A. Blood film from a patient with malaria caused by Plasmodium falciparum. Several red cells contain ring forms. Note red cell with double ring form in center of the field, characteristic of P. falciparum infection. Note the ring form with double dots at the left edge of figure, suggestive of P. falciparum infection. Note also high rate of parasitemia (~10 percent of red cells in this field) characteristic of P. falciparum infection. B. Blood film from a patient with malaria caused by Plasmodium vivax. Note mature schizont. C. Blood film from a patient with Babesia microti infection. The heavy parasitemia is characteristic of babesiosis (approximately two-thirds of red cells infected). D. Blood film from a patient with Clostridium perfringens septicemia. Few red cells evident as a result of intense erythrolysis. Neutrophil with two bacilli (C. perfringens). (Reproduced with permission from Lichtman’s Atlas of Hematology, www.accessmedicine.com.)

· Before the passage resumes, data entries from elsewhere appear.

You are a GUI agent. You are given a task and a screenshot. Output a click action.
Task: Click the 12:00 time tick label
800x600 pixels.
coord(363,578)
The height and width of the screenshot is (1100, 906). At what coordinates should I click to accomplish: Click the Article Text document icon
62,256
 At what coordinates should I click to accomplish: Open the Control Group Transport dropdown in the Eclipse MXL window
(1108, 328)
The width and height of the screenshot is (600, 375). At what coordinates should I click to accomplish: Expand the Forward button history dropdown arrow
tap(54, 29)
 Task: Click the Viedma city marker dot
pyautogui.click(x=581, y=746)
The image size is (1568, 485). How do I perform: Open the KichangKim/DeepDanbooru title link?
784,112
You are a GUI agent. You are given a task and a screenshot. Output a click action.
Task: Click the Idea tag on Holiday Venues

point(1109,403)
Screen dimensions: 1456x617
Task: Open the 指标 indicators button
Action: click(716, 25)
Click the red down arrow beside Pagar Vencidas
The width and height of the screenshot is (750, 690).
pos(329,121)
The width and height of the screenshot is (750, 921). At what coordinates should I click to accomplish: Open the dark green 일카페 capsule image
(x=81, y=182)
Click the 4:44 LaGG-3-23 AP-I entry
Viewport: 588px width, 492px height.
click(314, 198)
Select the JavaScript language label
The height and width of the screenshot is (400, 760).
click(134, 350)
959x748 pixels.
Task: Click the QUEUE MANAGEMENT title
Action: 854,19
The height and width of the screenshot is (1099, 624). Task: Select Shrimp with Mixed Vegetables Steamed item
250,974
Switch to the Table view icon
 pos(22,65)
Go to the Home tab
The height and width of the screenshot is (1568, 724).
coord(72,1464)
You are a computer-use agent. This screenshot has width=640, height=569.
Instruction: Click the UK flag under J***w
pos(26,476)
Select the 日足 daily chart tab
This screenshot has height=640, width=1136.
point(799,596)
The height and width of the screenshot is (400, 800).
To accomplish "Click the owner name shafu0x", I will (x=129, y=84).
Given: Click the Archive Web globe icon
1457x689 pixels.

Early treatment is important. The spread of antimalarial therapy has resulted in major problems with drug resistance. Eradication of blood forms can be achieved with individual agents or combinations of antimalarials. Artemisinins are the most effective agents for P. falciparum. Numerous studies are in progress to determine the best single agent or combination of agents to be used in the treatment of malaria in different regions.86 Many such drugs are capable of producing severe hemolysis in patients with G6PD deficiency, which is relevant in areas with endemic malaria (Chap. 47).87
An initial test of a P. falciparum sporozoite vaccine, administered intravenously in five doses, has shown efficacy in a small number of experimental subjects. The immunologic responses were closely correlated with vaccine dose. Although a very important step forward, the practical limitations of five intravenous doses will have to be circumvented for extensive application to susceptible populations.88 Another vaccine, RTS, S, is the first candidate to be tested in phase 3 clinical trials, but the preliminary results have been disappointing. Protection against clinical malaria in infants ranged between 30 and 50 percent and the effect waned after several months.88a
When acute, unusually severe hemolysis occurs in the course of falciparum malaria (blackwater fever), the physician should be certain that a hemolytic drug is not being administered to a G6PD-deficient individual. Transfusions may be needed with severe hemolysis, and if renal failure occurs, extracorporeal dialysis may be required. With early institution of therapy the prognosis in malaria is excellent. However, when treatment is delayed or the strain is resistant to the administered agent, P. falciparum malaria may follow a rapid, fatal course.